Chevron plans to leave Appalachia, following the footsteps of other giants

 

Pittsburgh Post-Gazette  Dec 11, 2019  4:50 PM

California-based energy company Chevron Corp. is putting its Appalachian oil and gas business up for sale, the company reported this week.

It has about 400 employees in the unit and a regional office in Coraopolis.

Chevron controls about 890,000 acres in the Marcellus and Utica shales across Pennsylvania, West Virginia and Ohio.

The Appalachian shale operations contributed to more than half of a massive impairment charge that the company revealed for the fourth quarter. That charge, which writes down the value of assets on Chevron’s books, will be between $10 billion and $11 billion, the company disclosed Tuesday.

Chevron burst onto the scene in Appalachia in 2011 with a $4.3 billion acquisition of shale gas firm Atlas Energy Inc.
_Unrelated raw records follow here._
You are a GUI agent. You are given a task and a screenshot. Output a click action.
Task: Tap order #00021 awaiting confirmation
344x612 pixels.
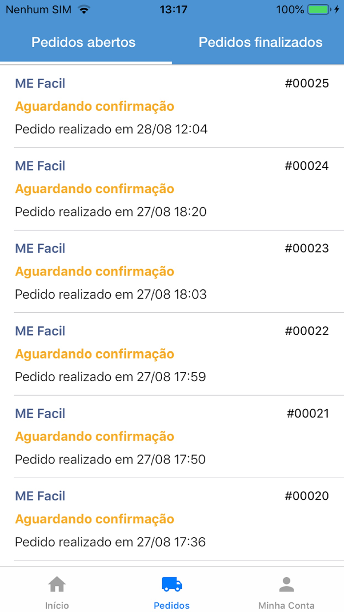click(x=172, y=436)
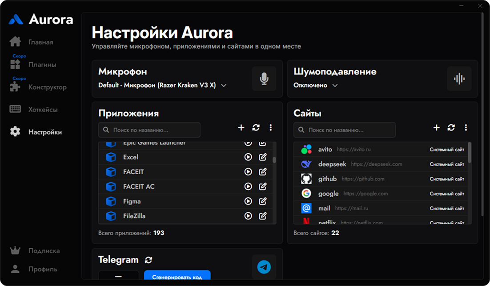Click the refresh arrow next to Telegram heading
The image size is (490, 286).
pos(149,260)
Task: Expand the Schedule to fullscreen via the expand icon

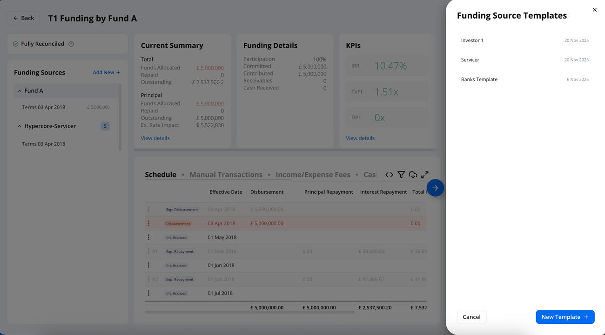Action: coord(424,174)
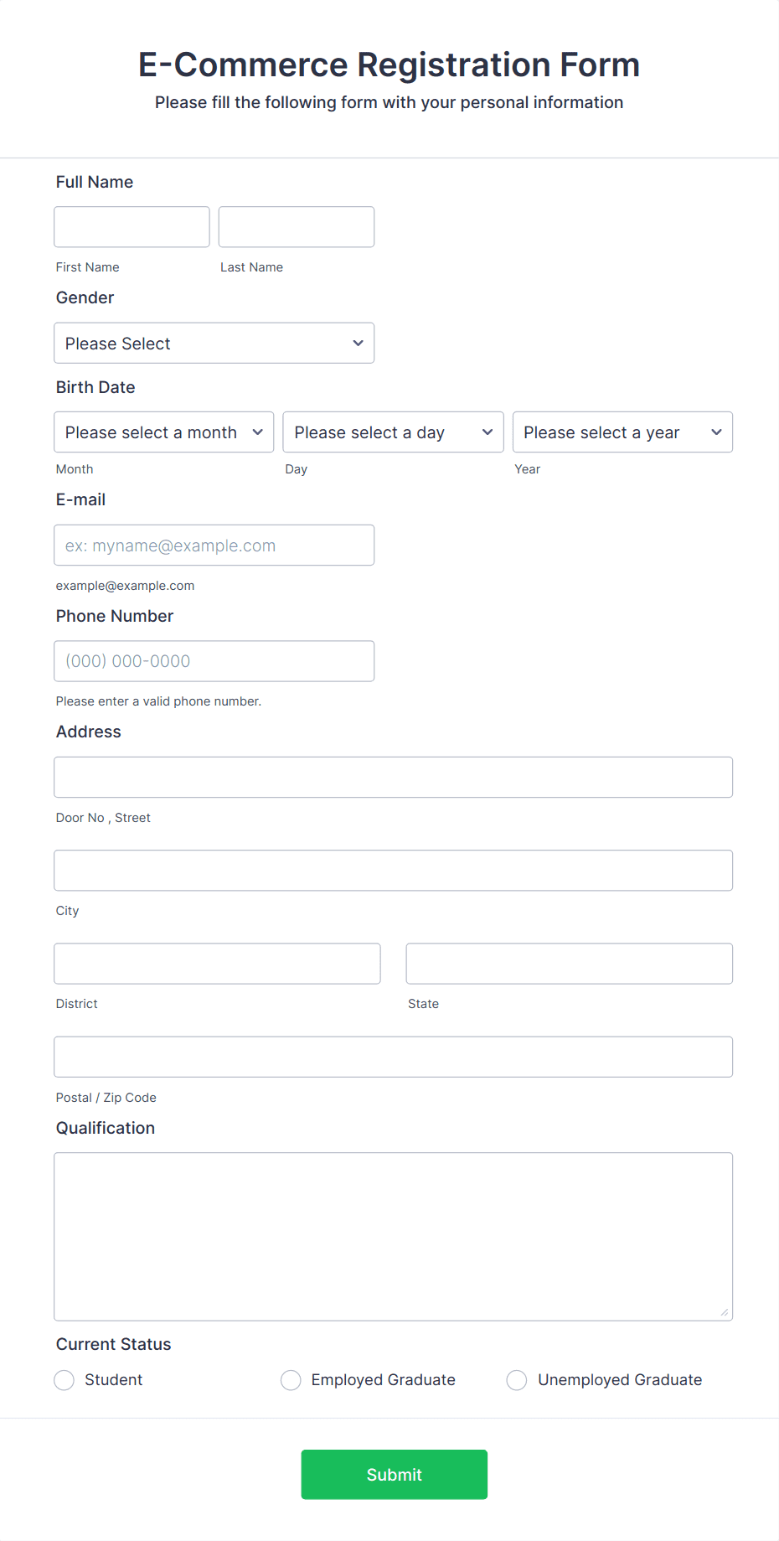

Two years later, it paid $17 million for a stretch of land in Moon Township where the company planned to build a new regional headquarters. 

In 2014, those plans were put on indefinite hold and never materialized. The following year, the energy giant cut more than 150 positions from its Appalachian division as natural gas prices slumped.

Still, Chevron maintained a high profile in the region, working to weave itself into its business and cultural networks

Some leave, others double down

In leaving the region, Chevron follows in the footsteps of other multinationals that tried out the Marcellus and Utica shale regions but moved on in favor of other projects around the globe.

Indian conglomerate Reliance Industries Ltd bought Pennsylvania Marcellus assets in 2010 only to sell them off for a third of the price in 2017.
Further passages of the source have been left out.